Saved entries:

------------------------------------

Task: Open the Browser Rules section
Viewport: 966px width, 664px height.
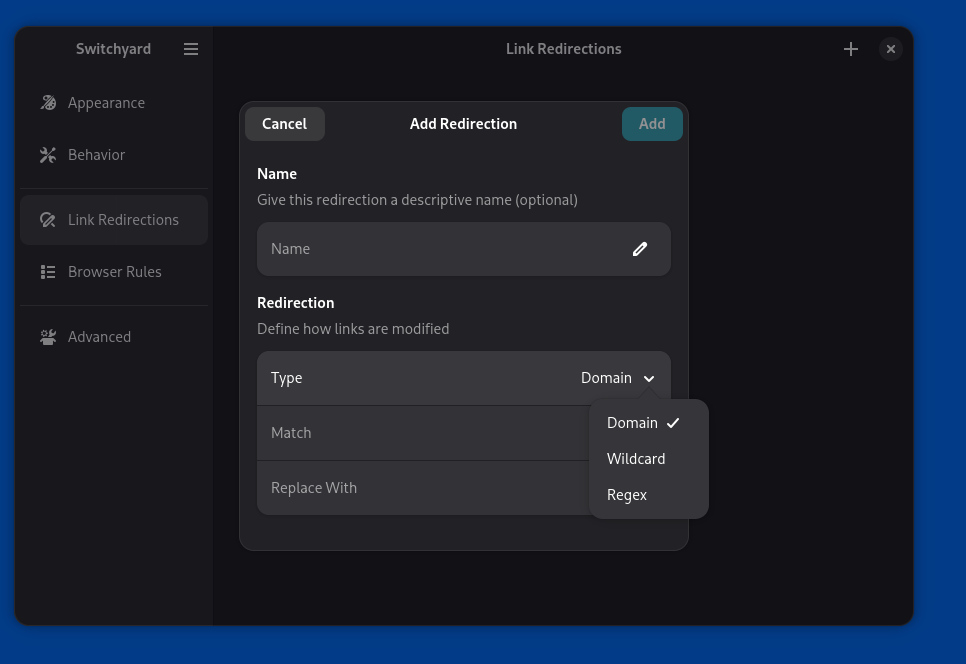Action: [114, 272]
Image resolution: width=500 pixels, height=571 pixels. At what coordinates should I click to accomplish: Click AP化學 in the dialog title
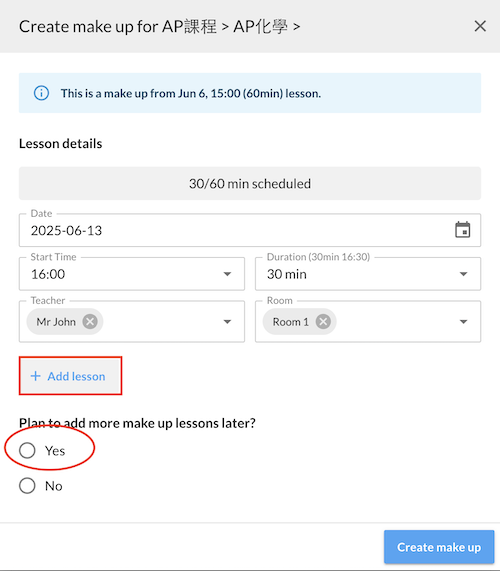tap(260, 27)
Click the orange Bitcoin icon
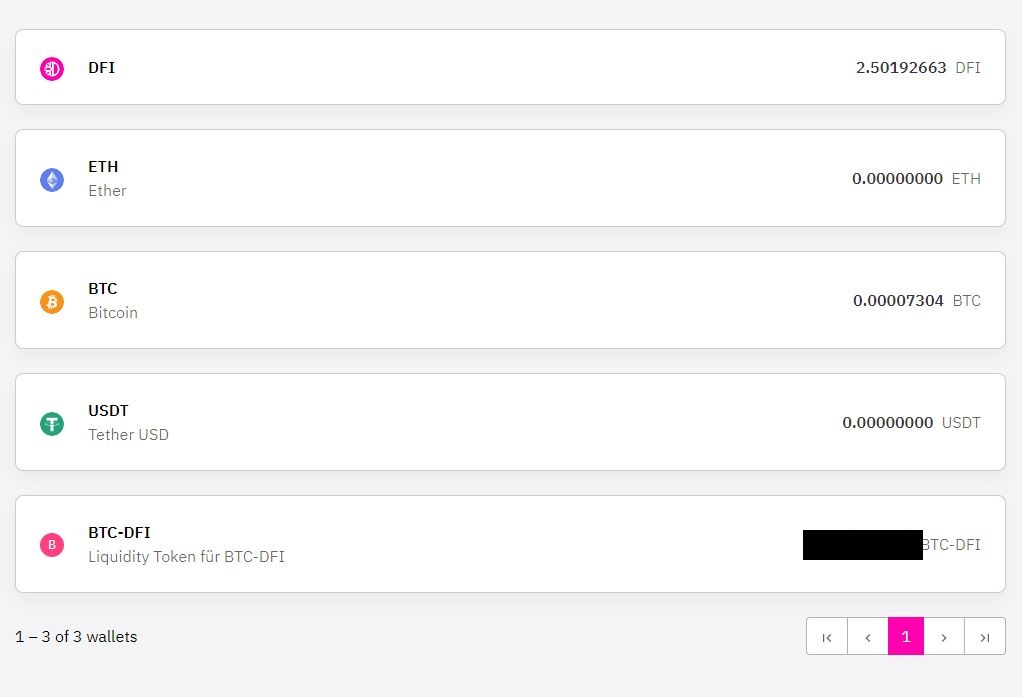The height and width of the screenshot is (697, 1022). point(52,301)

------------------------------------

### Task prompt:
All records are to be reproduced exactly; the pictures are to be omitted.

### Answer area:
Task: Open the Browser Rules section
Viewport: 966px width, 664px height.
Action: [114, 272]
Image resolution: width=500 pixels, height=571 pixels. At what coordinates should I click to accomplish: Click AP化學 in the dialog title
tap(260, 27)
Click the orange Bitcoin icon
The height and width of the screenshot is (697, 1022). point(52,301)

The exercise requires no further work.